Nach den heftigen Krawallen bleibt in der sächsischen Stadt die Fassungslosigkeit. Und die Frage, wie es so weit kommen konnte. Ein Besuch.
Chemnitz. Am Dienstagnachmittag, nach den Nazi-Parolen, den wütenden Protesten, der Pyrotechnik, bleiben in Chemnitz vorerst jene übrig, die trauern. Eine junge Frau lehnt an einem Baum am Rande der Brückenstraße, Tränen im Gesicht. Eine andere bückt sich zu dem Meer aus Teelichtern und Blumen auf dem Asphalt, sie hat selbst eine Kerze mitgebracht. Vorsichtig stellt sie sie neben einen Zettel, auf dem „Ruhe in Frieden“ steht. Nach ein paar Minuten geht sie weiter. Zu viele Kameras, zu viel Aufmerksamkeit, um in Ruhe zu gedenken.

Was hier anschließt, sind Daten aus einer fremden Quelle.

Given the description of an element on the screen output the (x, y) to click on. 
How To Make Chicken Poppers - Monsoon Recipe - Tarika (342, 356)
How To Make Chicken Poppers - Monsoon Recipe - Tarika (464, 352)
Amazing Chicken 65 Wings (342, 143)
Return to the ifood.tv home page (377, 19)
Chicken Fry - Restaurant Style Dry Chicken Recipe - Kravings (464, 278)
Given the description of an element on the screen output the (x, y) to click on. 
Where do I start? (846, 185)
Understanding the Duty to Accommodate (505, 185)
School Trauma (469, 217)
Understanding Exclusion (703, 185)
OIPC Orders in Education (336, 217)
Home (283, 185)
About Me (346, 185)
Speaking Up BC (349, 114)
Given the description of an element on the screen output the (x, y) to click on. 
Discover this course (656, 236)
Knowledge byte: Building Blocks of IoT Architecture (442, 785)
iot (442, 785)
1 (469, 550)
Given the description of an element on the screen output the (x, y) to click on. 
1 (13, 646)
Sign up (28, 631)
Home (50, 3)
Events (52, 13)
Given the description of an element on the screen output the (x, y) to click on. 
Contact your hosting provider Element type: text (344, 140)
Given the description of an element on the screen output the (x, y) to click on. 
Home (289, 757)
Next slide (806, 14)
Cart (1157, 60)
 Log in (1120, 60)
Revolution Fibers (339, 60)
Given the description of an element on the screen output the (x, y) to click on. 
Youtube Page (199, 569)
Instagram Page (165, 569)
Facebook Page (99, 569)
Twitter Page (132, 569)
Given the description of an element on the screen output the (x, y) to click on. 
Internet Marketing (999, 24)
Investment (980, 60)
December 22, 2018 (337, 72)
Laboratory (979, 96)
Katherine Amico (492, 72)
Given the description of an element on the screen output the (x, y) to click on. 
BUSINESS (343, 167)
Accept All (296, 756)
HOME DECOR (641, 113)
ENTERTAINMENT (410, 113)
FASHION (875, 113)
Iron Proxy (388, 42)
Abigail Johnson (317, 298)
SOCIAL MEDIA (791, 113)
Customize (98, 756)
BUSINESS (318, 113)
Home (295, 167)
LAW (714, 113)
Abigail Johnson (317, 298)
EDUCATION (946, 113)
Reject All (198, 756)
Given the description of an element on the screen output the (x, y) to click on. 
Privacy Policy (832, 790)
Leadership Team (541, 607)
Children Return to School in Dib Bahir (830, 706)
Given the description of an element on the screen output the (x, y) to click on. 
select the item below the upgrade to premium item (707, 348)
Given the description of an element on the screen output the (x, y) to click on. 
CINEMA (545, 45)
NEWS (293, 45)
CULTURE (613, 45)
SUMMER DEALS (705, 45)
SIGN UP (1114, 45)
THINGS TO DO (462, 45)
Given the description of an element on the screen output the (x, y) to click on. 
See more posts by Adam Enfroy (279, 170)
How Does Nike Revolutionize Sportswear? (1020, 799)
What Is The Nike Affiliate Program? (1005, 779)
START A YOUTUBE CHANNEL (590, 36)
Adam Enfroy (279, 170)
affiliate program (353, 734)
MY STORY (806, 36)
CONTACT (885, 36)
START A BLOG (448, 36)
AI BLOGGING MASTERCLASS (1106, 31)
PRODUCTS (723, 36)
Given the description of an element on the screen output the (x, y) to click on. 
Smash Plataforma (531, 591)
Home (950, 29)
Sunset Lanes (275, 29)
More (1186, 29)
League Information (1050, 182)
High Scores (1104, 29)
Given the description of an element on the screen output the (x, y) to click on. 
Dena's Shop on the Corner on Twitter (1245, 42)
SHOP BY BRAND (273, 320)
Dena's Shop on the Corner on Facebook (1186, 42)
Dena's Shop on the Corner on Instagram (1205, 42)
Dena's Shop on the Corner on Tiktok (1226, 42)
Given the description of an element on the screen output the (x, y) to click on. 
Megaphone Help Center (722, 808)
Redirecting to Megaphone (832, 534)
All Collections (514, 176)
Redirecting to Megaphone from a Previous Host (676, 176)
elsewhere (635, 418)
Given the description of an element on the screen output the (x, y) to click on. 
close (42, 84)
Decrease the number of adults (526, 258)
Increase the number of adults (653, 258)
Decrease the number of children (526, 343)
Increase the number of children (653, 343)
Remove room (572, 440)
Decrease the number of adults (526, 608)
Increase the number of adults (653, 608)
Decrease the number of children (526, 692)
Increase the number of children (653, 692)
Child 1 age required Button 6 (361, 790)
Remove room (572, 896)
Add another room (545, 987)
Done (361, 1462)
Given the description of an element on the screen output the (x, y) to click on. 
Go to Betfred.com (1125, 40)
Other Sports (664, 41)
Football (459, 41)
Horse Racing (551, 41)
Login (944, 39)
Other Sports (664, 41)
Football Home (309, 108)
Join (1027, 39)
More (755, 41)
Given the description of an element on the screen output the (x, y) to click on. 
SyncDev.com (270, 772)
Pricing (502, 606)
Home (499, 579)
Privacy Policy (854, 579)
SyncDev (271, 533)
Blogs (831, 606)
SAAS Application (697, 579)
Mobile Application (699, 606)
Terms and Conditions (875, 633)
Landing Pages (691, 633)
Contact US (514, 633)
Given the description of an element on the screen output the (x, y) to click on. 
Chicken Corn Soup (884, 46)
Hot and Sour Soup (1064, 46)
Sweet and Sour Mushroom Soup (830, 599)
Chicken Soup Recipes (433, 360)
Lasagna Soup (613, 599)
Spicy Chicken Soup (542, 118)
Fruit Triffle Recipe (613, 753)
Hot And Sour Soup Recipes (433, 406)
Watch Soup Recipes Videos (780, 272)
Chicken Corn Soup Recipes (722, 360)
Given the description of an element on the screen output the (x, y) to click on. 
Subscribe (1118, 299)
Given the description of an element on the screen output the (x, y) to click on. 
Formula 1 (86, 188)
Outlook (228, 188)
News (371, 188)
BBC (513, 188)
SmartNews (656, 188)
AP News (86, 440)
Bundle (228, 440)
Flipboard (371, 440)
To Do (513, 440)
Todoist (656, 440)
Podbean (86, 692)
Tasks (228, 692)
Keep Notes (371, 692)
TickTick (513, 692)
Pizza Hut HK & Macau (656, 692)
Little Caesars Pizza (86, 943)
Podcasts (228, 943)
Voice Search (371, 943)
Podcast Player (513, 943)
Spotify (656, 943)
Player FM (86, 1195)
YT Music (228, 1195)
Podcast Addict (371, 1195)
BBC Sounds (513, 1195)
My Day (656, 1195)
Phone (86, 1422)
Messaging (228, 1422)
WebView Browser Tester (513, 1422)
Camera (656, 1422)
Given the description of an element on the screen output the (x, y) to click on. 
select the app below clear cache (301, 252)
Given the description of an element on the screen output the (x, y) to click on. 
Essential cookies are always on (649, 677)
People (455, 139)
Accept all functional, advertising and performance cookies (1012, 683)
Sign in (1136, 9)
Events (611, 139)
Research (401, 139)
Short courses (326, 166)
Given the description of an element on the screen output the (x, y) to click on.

Hier, nahe dem Karl-Marx-Monument, hielten in den vergangenen Tagen und Stunden nicht nur jene inne, die Daniel H. gekannt haben. Jenen 35-Jährigen, der in der Nacht auf Sonntag an dieser Stelle tödlich verletzt wurde. „In Ehren verstorben“ steht unter anderem in blauer Schrift auf weißem Wachs. Ein Mann blickt auf – Glatze, schwarze Hose, schwarzes T-Shirt – und murmelt etwas von einem Onlineaufruf und einer Petition, so könne das alles nicht mehr weitergehen. Einem Kamerateam, das sich in der Nähe befindet, droht er.